Emeutes en Tunisie : «C'est le cri de personnes dans la misère»

2021-01-21 54

« Les jeunes que vous voyez ici sont délaissés et n’ont pas de quoi manger chez eux. Ils rentrent chez et n’ont rien à manger. Les gens sont au chômage, il n’y a pas de salaires, il n’y a pas d’argent, où est l’argent ? On nous fait de fausses promesses. Les hommes politiques nous disent qu’ils vont nous faire travailler, ils nous font taire avec des paroles ». Comme cet habitant du quartier populaire d’Ettadhamen, près de la capitale Tunis, de nombreux Tunisiens, dont beaucoup de jeunes, sont descendus dans la rue pour exprimer leur colère et leur lassitude ces derniers jours alors que le pays fait face à une crise économique, sanitaire et politique.

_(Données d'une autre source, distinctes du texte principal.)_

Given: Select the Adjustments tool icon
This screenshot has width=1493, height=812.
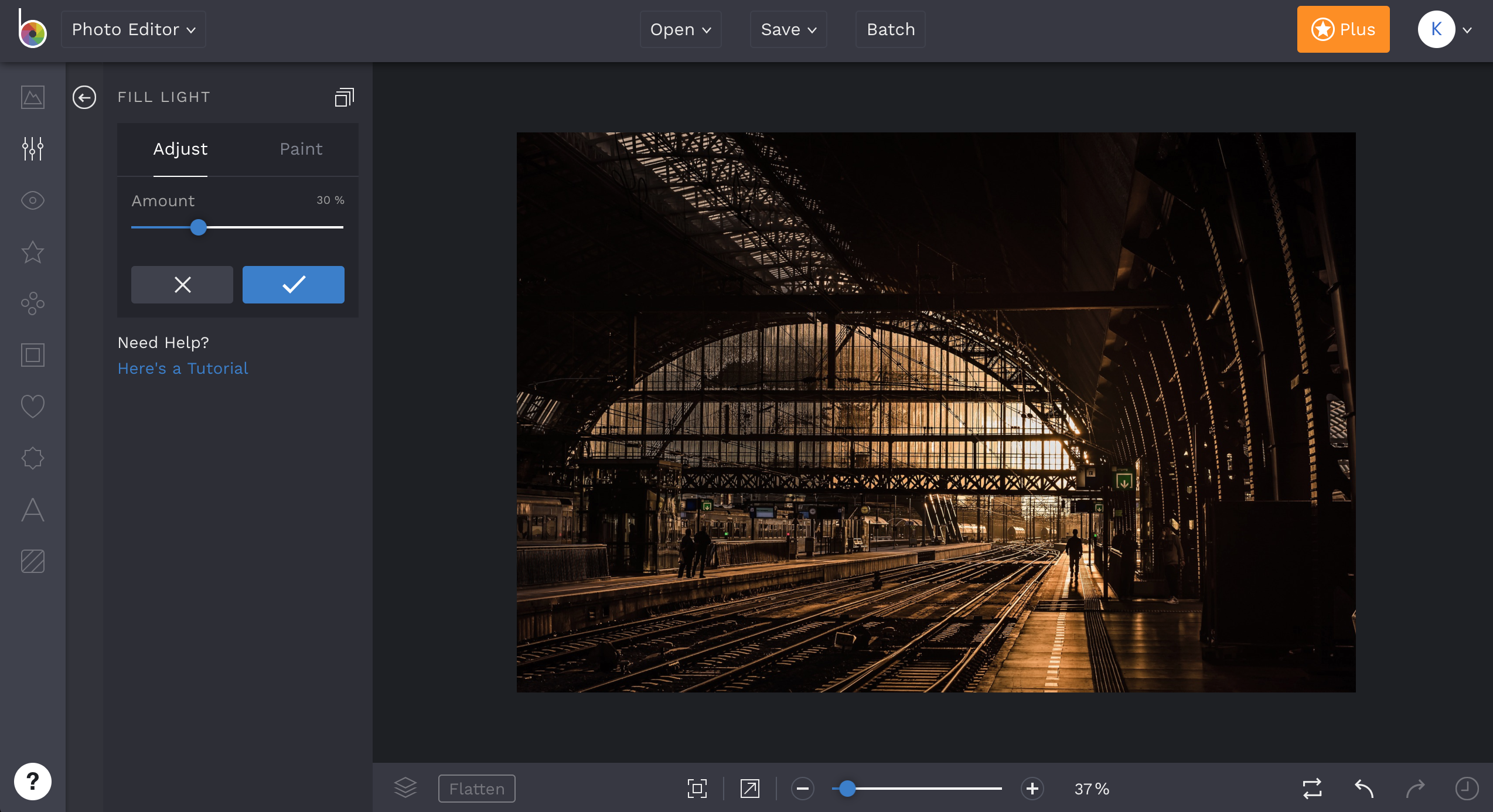Looking at the screenshot, I should [33, 149].
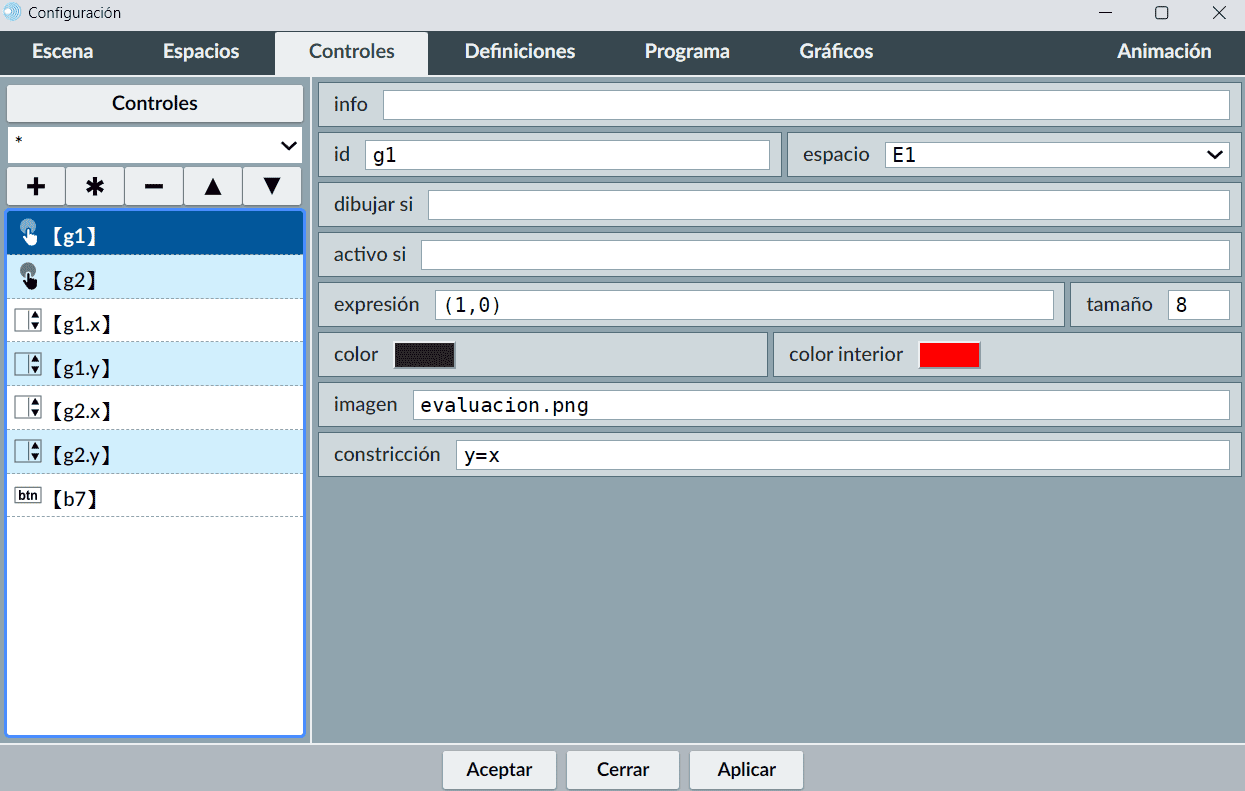Move control up with the up arrow

(213, 187)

« Ça arrive dans un contexte de crise économique qui est ancienne, avec des taux de chômage qui explosent. Vous avez le Covid-19 qui crée encore plus de frustrations et de privations », explique Aude-Annabelle Canesse, conseillère en politiques publiques auprès d’organisations internationales et autrice de « Les politiques de développement en Tunisie », publié en 2014 « Des supérettes et des distributeurs de billets ont été attaqués, et donc on s’aperçoit que c’est le cri de personnes dans la misère », soutient Aude-Annabelle Canesse.. Dès la fin de la semaine dernière, marquée, le 14 janvier, par les dix ans du début de la révolution tunisienne, des manifestations avaient débuté dans plusieurs villes du pays. En début de semaine, la police, puis l’armée en renfort, ont été déployées en nombre dans des dizaines de localités pour faire face aux protestations nocturnes. Au total, plus de 600 personnes ont été interpellées.
Depuis mardi, les manifestants continuent de se rassembler malgré les restrictions sanitaires. « Je suis venue aujourd’hui car 10 ans après la révolution, je n’ai pas le sentiment qu’il y a des choses qui sont en train de changer. Au contraire il y a un sentiment de déception profond avec en plus la pandémie, la pauvreté, le chômage et la situation que nous sommes en train de vivre en tant que jeunes » explique Donia, étudiante à Tunis. Selon des chiffres de l’Institut national de la statistique tunisien, le taux de chômage au dernier trimestre de 2020 était de 16%.